Danach gab es eine von einigen Vereinen als tendenziös empfundene Befragung der Vereine, wie die Regel in Zunkunft gestaltet werden soll. Nicht alle Klubs beantworteten die Fragen. Die Ergebnisse wurden bisher nicht veröffentlicht.
Die Corona-Pandemie und die mit ihre einhergehenden Finanzprobleme der Vereine und drohende Insolvenzen sowie das Gutachten des Bundeskartellamts befeuern die Diskussion um eine Abschaffung von 50+1 oder um Ausnahmeregelungen. Denn nun muss die DFL ihre Überlegungen darlegen, wie sie die Probleme lösen will.
Die Fans kämpfen mit aller Macht für einen Erhalt der 50+1-Regel - fast alle Fanszenen in Deutschland haben sich dazu zusammengeschlossen. Sie befürchten die totale Kommerzialisierung, den Verlust ihrer Mitbestimmungsrechte und Wettbewerbsverzerrung. Die Klubs sollen nicht Spielball von Investoren, meist Einzelpersonen, werden.

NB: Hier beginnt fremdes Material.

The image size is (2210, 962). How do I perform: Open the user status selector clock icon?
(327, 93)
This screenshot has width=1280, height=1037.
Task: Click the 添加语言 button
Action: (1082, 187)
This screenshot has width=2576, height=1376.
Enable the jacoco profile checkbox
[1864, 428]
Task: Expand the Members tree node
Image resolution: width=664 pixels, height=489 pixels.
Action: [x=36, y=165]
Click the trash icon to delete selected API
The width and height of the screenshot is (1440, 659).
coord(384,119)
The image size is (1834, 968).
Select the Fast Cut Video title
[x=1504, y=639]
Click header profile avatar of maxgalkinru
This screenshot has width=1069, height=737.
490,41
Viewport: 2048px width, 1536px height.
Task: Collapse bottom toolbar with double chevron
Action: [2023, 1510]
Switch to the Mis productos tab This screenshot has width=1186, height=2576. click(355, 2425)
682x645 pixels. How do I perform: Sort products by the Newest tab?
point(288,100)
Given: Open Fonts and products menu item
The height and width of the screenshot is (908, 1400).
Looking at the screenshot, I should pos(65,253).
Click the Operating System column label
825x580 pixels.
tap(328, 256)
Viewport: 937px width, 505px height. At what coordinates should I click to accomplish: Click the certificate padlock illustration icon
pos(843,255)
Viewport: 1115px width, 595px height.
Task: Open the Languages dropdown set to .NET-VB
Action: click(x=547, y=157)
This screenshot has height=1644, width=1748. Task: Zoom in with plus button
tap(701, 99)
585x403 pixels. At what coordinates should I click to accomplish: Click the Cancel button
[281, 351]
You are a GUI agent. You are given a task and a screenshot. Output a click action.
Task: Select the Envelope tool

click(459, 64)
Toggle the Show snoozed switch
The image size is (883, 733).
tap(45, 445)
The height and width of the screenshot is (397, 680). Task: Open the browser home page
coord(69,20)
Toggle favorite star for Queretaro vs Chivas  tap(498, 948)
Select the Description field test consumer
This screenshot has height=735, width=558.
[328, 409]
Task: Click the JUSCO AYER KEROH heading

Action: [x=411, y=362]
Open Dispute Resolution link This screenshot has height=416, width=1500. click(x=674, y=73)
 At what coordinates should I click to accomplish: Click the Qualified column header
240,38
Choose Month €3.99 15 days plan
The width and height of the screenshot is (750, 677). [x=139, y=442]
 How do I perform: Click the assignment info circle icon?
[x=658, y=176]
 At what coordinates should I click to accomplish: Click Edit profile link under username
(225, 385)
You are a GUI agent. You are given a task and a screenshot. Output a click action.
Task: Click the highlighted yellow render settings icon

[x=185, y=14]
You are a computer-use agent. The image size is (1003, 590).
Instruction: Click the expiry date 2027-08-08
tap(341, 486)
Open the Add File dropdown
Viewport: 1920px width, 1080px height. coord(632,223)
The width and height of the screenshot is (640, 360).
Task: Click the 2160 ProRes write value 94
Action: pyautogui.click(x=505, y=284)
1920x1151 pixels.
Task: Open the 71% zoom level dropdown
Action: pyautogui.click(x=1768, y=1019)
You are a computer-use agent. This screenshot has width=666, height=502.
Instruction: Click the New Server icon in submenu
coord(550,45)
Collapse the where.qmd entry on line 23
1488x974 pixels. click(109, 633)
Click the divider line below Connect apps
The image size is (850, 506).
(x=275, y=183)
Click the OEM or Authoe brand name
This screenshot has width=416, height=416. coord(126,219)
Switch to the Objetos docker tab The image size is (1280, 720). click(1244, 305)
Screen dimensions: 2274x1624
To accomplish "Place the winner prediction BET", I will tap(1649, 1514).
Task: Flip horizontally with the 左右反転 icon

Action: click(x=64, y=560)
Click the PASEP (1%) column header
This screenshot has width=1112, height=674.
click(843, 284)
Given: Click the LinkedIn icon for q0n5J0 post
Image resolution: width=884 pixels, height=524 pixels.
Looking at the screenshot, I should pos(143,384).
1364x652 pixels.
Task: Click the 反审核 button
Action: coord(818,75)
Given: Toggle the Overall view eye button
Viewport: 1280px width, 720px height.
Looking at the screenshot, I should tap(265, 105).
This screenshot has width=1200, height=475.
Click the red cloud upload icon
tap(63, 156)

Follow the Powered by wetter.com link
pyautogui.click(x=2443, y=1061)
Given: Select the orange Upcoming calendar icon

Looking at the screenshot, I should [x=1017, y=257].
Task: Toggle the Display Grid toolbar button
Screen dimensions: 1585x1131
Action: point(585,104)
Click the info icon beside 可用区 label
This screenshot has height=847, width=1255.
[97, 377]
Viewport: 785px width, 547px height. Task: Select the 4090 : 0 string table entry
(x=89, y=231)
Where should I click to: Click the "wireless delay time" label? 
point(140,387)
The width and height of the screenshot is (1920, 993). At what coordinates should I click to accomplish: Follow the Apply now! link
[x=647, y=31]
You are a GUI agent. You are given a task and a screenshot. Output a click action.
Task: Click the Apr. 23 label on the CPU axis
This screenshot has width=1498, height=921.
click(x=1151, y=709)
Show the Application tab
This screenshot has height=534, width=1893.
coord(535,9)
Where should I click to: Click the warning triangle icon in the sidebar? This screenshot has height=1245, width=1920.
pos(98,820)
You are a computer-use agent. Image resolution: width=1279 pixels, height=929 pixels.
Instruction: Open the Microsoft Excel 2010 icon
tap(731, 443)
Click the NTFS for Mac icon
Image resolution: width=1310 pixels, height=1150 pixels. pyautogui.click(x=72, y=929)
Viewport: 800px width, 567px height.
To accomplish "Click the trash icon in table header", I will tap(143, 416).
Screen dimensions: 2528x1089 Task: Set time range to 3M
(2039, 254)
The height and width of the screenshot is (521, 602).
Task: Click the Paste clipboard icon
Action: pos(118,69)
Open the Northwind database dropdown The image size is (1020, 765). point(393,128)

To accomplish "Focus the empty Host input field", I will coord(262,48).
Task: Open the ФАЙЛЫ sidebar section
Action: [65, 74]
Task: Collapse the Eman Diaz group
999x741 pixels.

In Europas großen Ligen besitzen Oligarchen, Milliardäre oder ganze Staaten viele der großen Fußball-Vereine - darunter der Russe Roman Abramovich (FC Chelsea), Scheich Monsour bin Zayed al Nahyan aus Abu Dhabi (Manchester City), der US-Amerikaner Paul Singer (AC Mailand) oder Qatar Sports Investments und sein Präsident Nasser Al Khelaifi (Paris St. Germain).
Die wohl kommenziellste Liga der Welt ist die Premier League - hier dominieren die Investoren. Proteste dagegen hatte es lange nur wenig gegeben, doch nun fordern die Fans vermehrt Mitspracherecht und die Politik diskutiert über neue Regeln für Investoren und Vereine im englischen Profi-Fußball.
Allerdings ist der Weg bereits gegangen. Das Zurückkaufen der Anteile durch die Vereine selbst oder durch Fanbündnisse - wie zum Beispiel bei Newcastle United - dürfte ein schwieriges Unterfangen werden und aus finanzieller Sicht kaum zu stemmen sein.